• [Task description]: Output every entry exactly as written, but omit the pictures.

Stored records
===============
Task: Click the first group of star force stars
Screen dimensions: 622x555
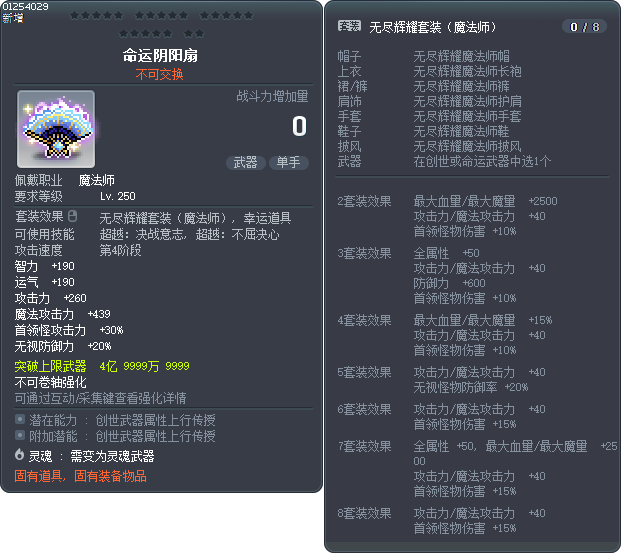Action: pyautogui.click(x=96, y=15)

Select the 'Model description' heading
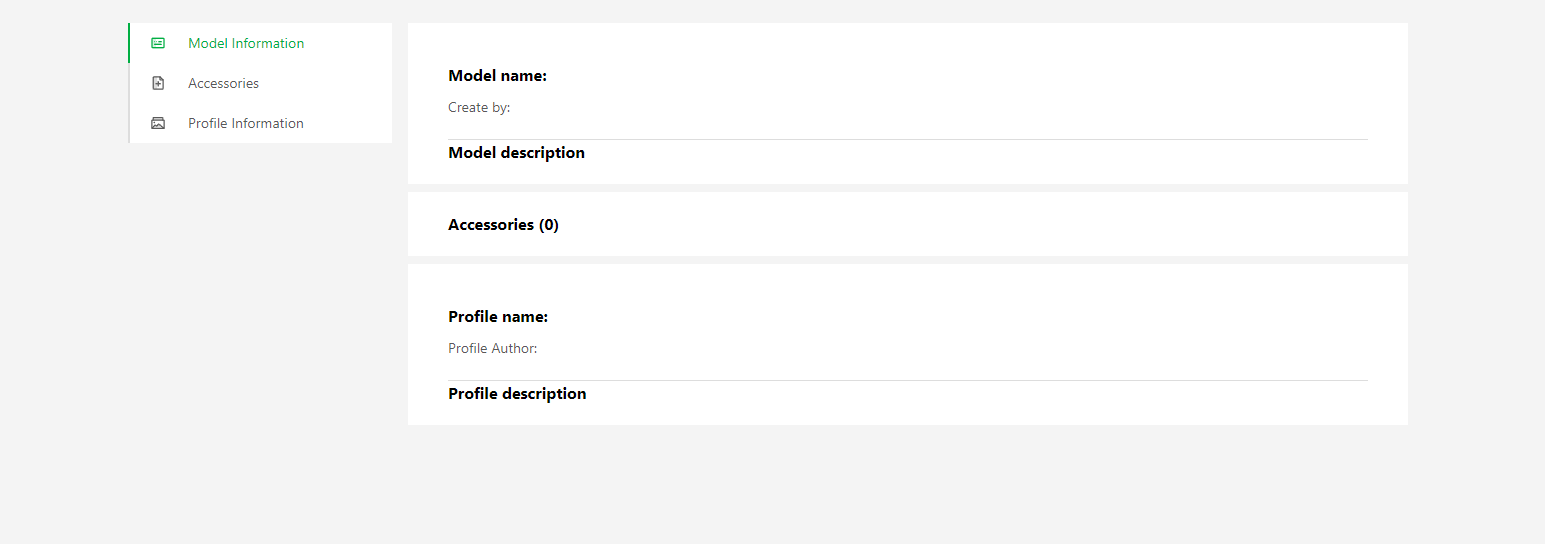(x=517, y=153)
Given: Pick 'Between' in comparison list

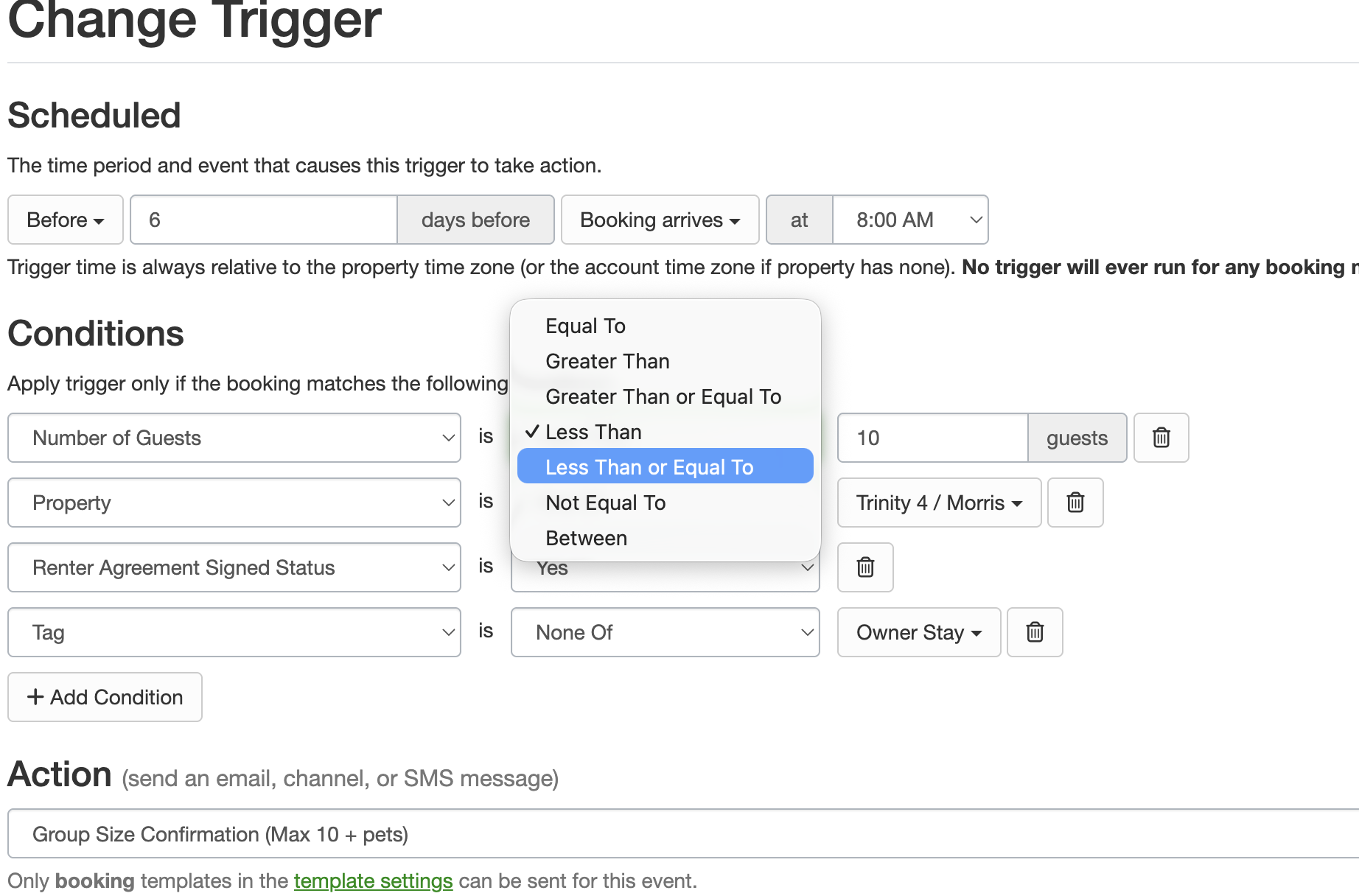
===============
• [Solved exercise]:
Task: Click the first group of star force stars
Screen dimensions: 622x555
Action: pyautogui.click(x=96, y=15)

Select the 'Model description' heading
(x=517, y=153)
Given: Pick 'Between' in comparison list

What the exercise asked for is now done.